**Goal:** In the listing below, rewrite the lines between the one containing "Where should I click to: Click the Spend" and the one containing "pyautogui.click(x=173, y=118)", inclusive, changing "thumbnail" to "preview" and keeping everything else the same.

┄┄┄┄┄┄┄┄┄┄┄┄┄┄┄┄┄┄┄┄

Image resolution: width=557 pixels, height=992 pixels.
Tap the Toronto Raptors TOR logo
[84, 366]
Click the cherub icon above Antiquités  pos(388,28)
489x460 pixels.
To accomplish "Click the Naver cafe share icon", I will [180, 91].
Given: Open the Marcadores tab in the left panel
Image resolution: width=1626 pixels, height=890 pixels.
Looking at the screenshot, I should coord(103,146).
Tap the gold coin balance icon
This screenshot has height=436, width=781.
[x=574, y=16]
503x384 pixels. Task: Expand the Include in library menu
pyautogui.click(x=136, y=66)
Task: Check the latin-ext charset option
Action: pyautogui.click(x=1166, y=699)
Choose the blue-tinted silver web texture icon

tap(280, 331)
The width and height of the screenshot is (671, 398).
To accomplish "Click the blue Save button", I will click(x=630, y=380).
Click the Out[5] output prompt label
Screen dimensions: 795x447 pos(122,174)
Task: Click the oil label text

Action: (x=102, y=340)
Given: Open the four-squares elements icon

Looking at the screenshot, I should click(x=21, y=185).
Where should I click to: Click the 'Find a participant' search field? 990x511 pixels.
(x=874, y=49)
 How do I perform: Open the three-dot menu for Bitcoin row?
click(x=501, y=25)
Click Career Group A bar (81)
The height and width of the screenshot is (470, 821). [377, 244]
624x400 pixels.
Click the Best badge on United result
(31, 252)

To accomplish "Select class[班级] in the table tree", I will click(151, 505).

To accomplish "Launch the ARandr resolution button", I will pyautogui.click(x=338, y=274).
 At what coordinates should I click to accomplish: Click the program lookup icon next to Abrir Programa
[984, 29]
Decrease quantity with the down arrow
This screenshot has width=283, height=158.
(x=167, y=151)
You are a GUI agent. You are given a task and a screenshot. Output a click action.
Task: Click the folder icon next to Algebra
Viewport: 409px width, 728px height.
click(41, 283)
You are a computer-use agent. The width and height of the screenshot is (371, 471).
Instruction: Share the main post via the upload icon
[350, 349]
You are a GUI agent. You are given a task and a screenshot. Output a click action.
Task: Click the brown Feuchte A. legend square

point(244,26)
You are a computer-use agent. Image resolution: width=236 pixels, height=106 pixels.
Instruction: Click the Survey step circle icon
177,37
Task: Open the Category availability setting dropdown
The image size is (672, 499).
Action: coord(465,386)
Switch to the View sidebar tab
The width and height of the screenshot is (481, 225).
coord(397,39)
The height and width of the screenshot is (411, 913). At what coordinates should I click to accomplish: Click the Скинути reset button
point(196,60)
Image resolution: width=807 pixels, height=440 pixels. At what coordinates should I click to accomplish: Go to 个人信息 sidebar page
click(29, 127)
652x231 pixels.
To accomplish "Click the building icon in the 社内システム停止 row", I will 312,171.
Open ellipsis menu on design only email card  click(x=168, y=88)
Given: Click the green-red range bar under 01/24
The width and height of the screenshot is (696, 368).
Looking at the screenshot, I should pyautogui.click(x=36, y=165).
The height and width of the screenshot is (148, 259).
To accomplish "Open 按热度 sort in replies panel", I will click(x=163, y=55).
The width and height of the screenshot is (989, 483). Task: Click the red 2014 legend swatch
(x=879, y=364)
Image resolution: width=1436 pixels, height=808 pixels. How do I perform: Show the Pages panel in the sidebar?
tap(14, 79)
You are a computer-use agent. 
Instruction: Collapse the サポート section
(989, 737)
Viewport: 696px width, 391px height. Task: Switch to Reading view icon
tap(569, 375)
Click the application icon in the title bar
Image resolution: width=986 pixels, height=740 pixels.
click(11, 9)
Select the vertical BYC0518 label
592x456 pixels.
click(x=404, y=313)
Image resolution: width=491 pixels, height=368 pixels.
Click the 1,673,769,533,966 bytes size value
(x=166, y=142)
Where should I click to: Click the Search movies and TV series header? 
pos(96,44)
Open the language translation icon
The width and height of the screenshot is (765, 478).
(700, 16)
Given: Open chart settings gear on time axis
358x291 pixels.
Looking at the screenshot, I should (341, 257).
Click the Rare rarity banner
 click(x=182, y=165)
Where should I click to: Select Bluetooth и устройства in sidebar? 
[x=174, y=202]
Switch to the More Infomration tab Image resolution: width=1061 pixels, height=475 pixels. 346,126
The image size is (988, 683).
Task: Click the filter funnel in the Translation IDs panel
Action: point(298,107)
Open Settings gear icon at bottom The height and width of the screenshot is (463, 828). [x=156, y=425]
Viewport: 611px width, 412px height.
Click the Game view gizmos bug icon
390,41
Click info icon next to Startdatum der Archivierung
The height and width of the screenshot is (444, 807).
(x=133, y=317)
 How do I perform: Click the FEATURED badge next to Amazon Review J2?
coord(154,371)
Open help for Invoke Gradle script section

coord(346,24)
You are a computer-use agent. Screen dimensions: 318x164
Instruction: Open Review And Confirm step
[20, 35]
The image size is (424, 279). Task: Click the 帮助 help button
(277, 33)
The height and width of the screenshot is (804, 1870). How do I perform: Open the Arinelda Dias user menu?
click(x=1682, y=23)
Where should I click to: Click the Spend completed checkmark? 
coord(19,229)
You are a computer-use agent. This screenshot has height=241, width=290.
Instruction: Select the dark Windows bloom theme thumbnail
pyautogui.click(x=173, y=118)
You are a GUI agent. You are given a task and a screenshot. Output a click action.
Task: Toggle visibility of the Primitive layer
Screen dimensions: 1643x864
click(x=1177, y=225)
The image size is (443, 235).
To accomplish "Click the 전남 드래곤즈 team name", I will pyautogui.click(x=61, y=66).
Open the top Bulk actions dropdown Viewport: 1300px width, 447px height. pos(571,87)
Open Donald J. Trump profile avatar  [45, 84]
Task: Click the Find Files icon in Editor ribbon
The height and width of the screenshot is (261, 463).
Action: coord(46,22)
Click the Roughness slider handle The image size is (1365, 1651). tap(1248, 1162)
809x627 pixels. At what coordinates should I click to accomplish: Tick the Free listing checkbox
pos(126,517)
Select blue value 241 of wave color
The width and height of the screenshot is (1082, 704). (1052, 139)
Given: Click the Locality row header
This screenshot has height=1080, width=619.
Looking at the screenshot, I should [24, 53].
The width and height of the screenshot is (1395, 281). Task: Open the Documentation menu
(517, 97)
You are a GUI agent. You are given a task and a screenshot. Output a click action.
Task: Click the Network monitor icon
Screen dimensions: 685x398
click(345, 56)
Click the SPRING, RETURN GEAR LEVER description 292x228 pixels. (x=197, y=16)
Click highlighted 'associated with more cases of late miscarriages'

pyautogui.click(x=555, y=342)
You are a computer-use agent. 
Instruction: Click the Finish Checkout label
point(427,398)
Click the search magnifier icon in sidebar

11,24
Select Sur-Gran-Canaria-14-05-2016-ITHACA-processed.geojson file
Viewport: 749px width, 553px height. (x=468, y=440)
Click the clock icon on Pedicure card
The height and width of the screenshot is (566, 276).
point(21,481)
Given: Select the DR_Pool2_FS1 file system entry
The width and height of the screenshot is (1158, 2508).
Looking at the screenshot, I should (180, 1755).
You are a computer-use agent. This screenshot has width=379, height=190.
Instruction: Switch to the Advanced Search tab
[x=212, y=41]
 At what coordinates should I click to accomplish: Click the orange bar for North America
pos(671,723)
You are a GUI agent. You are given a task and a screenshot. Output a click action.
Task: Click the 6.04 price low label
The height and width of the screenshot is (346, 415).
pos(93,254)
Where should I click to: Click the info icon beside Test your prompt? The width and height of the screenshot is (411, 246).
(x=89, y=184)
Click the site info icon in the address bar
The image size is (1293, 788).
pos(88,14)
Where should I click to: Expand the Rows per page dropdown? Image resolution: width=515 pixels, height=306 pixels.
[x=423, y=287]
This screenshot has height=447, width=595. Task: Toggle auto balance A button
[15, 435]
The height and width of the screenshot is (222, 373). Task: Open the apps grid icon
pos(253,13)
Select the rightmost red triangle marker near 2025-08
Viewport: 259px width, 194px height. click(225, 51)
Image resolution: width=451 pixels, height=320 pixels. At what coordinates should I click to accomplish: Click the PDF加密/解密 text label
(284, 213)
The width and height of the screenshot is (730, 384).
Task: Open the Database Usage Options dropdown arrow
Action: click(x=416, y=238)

┄┄┄┄┄┄┄┄┄┄┄┄┄┄┄┄┄┄┄┄

**Output of the exercise:**
Where should I click to: Click the Spend completed checkmark? 
coord(19,229)
You are a computer-use agent. This screenshot has height=241, width=290.
Instruction: Select the dark Windows bloom theme preview
pyautogui.click(x=173, y=118)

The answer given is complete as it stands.